The developers, Liesbeek Leisure Properties Trust, which bought the 15-hectare parcel of land from state-owned rail and port authority Transnet in 2015, say 20% of the residential space in the new project will be set aside for affordable housing.

NGO Ndifuna Ukwazi has objected to this, saying 20% is not enough.

Ndifuna Ukwazi attorney Jonty Cogger said: ‘It raises questions in an urban land setting where we are trying to overcome the legacy of spatial apartheid.’

The organisation’s Robyn Parkross was quoted by IOL as saying that the 20% set aside for affordable housing ‘equates to just 4% of the total development’.

However, Liesbeek Leisure Properties Trust spokesperson Jody Aufrichtig said the developers had ‘engaged extensively and openly with various organisations, including those for and against’, and that it was ‘proud to be incorporating developer-subsidised inclusive housing in proximity to economic opportunities as part of our private development’.

Aufrichtig added: ‘It’s perplexing that any organisation claiming to work for better inclusive housing opportunities wouldn’t support these plans.’

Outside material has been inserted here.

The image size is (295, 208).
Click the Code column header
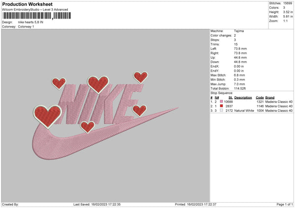pos(260,98)
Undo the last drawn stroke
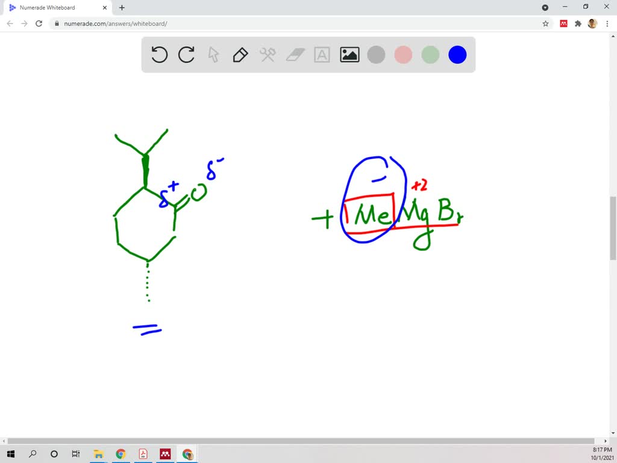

The project faces opposition from environmental, neighbourhood and heritage activists, too – but the City of Cape Town, which this month gave initial approval for the project, has argued that the development will have a significant positive economic impact.

It estimates that more than 5 200 jobs will be created in the construction phase alone, and that the entire project could create up to 19 000 indirect jobs. The development will include shops, restaurants, offices, a hotel and a school, and also cultural and heritage features and facilities to acknowledge the significance of the site for descendants of its original Khoisan inhabitants.